Flipkart, India’s largest e-commerce site, agreed to a $15 billion investment by Walmart this past week, giving the U.S.-based retailer a 75% ownership in Flipkart and valuing the e-commerce site at around $20 billion. The move gets Walmart a foothold in one of the fastest growing e-commerce markets in the world today, as the world’s largest retailer struggles to compete with online rival Amazon for market share in the burgeoning e-commerce space.
Walmart has struggled in China, another growing Asian market, even though it was one of the first international companies to open a major presence starting in 1996, over two decades ago. It has been hobbled by an anti-foreign regulatory environment implemented by the communist government, which favors local and home-grown companies.

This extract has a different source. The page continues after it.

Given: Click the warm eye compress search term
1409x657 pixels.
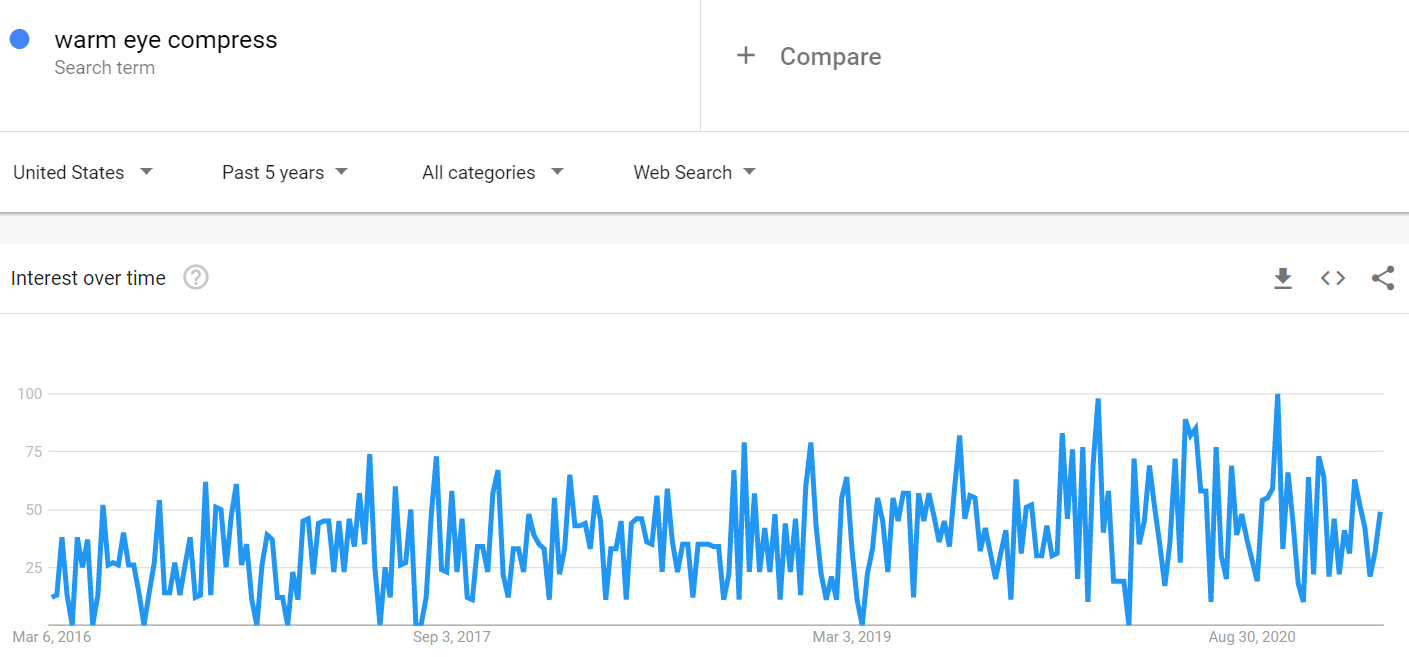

In the United States, Walmart acquired fast-growing e-commerce site Jet.com in August 2016, hoping to use the startup’s growth and talent to compete with Amazon. After almost 18 months, the jury is still out on whether the acquisition was successful or not. While some analysts call the acquisition successful, others are pointing out that Jet’s website traffic is decreasing.
Flipkart was started in 2007 in Bengaluru, India, by Sachin Bansal and Binny Bansal (not related despite the same last name). The two co-founders had previously worked at Amazon. In a round of funding in 2017, Flipkart had been valued at $11.6 billion.
The company has been competing with Amazon’s India division in recent years, as Amazon has increased its focus on the Indian market. Amazon was reported to have also been in the competition to invest in Flipkart, but the Indian e-commerce company decided to go with Walmart. It’s unclear how much Amazon offered for a stake in Flipkart.